Его лицо приняло глубокомысленное выражение, а глаза вовсе спрятались в мешки-норы. "Сам бог мне тебя послал".
– А пока я бы осмелился посоветовать вам сделать жест по отношению к английским военнослужащим, причисленным к российской армии. Если я не ошибаюсь, в вашем распоряжении находится британский бронеотряд?
– Да. В моем личном распоряжении.
– Не пожелали бы вы наградить наиболее достойных Георгиевскими крестами и медалями?.. Этот отряд нам еще пригодится. Сам же указ о награждении будет воспринят в Великобритании как подтверждение, что я вступил с вами в полный дружеский контакт.
– Согласен. Представлю к наградам. За особые заслуги.
У отряда британских бронеавтомобилистов действительно были особые заслуги: в дни отступления в июле они расстреливали отходящие русские подразделения.
– Список уже готов, – Аладьин выложил на стол главковерха лист, испещренный фамилиями и званиями англичан.
"Однако!.." Корнилову на мгновение показалось, что его всасывает в какую-то воронку. Но в следующую секунду подумал: "Братья-союзники играют мне на руку". Правда, было нечто странное в однозначности предложений эмиссара англичан и его собственного ординарца: лишь вчера Завойко, поведя разговор, какие части наиболее преданны Ставке, предложил наградить всадников Текинского конного полка – из них состояла личная охрана главковерха. Текинцы не видывали передовой, и награждать их было не за что. Ординарец нашел формулу: "За разновременно проявленные подвиги в текущей кампании". И тоже: "Они нам скоро пригодятся". Значит, идея носится в воздухе?..
До поры генералу не дано было понять, что его ординарец отнюдь не так простодушен, как представлялось по внешности, и что совсем не случайно оказался он в самом ближайшем окружении верховного главнокомандующего, стал его первейшим советником.
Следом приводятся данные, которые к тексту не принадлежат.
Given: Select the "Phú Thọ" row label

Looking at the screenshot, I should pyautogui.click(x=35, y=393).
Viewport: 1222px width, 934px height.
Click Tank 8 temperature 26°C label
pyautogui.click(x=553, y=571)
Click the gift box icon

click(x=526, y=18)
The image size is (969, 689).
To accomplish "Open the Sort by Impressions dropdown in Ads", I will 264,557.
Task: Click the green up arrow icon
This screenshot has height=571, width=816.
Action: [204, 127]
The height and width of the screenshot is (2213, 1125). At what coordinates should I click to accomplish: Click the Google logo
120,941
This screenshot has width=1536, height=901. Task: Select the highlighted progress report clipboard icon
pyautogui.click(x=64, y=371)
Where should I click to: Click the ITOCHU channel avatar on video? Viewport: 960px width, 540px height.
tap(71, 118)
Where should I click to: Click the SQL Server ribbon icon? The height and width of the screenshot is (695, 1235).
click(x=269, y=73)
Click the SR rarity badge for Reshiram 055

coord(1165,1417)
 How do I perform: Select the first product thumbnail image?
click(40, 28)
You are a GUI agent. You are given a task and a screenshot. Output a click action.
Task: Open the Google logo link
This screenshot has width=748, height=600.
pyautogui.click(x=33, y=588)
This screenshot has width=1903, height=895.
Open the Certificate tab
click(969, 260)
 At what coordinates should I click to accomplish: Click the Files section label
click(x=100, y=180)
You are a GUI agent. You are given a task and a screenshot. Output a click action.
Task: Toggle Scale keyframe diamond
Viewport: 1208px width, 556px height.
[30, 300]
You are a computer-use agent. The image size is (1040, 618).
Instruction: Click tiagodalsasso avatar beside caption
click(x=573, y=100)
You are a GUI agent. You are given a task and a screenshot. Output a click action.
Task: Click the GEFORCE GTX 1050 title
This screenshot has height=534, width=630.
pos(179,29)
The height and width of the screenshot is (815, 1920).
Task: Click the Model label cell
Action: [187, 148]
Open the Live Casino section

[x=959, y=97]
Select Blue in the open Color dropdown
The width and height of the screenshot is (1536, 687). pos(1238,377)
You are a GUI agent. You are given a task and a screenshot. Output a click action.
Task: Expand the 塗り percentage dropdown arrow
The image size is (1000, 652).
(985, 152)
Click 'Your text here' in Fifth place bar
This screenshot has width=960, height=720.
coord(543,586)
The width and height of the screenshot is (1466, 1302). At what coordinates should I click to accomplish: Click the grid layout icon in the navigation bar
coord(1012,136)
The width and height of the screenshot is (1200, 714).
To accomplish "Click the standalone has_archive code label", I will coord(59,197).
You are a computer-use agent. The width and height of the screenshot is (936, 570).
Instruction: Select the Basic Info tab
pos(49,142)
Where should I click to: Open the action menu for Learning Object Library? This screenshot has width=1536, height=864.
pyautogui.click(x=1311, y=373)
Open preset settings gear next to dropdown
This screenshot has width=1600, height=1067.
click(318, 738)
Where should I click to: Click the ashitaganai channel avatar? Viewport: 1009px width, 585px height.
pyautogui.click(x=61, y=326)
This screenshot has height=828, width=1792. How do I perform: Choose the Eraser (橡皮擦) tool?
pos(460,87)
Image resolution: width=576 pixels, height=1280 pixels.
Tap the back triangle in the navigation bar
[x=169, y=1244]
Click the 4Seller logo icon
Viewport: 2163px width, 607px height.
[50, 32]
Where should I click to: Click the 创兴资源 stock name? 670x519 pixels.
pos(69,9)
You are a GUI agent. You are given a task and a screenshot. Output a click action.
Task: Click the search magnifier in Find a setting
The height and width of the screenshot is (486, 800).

Стоило бы Корнилову проявить больше интереса, он не без удивления узнал бы, что Завойко не какой-то "сатиновый нарукавник" с нефтепромыслов, а родовитый дворянин, сын адмирала, владелец обширных угодий и имений в Подолии; что он, выпускник Царскосельского лицея, невзирая на младые лета уже успел побывать уездным предводителем дворянства; что помимо всего прочего этот "нижний чин" – крупный коммерсант, поверенный фирмы "Нобель", директор-распорядитель общества "Эмба и Каспий" и товарищ председателя правления среднеазиатского общества "Санто", владелец стекольных и кирпичных заводов, соиздатель газеты "Русская воля", принадлежавшей бывшему министру внутренних дел Протопопову, и сам владелец журнала "Свобода в борьбе", выходящего в эти самые дни в Питере... Может быть, Корнилов и понял бы тогда, что отнюдь не для услаждения его слуха симпатичный молодой сом сочиняет ультиматумы Керенскому и пышнословные жития, тешащие самолюбие генерала. И если бы понял, то, наверное, задумался бы: а какие же свои цели преследует сей ординарец?..
Но даже и ознакомившись со всеми сторонами жизни странного ординарца, Лавр Георгиевич не узнал бы одного обстоятельства – самого существенного, но до поры скрытого от глаз всех. Того, что сам Завойко лишь играет роль в спектакле, авторы которого крупнейшие тузы российского делового мира Путилов, Вышнеградский, Рябушинский и другие, а режиссером-постановщиком является не кто иной, как Родзянко. Эти-то тузы, объединившись под скромной вывеской "Общества экономического возрождения России", составили некий пул, который своими миллионами должен был финансировать предприятие, к которому ординарец Завойко планомерно и последовательно побуждал упоенного медью литавр генерала.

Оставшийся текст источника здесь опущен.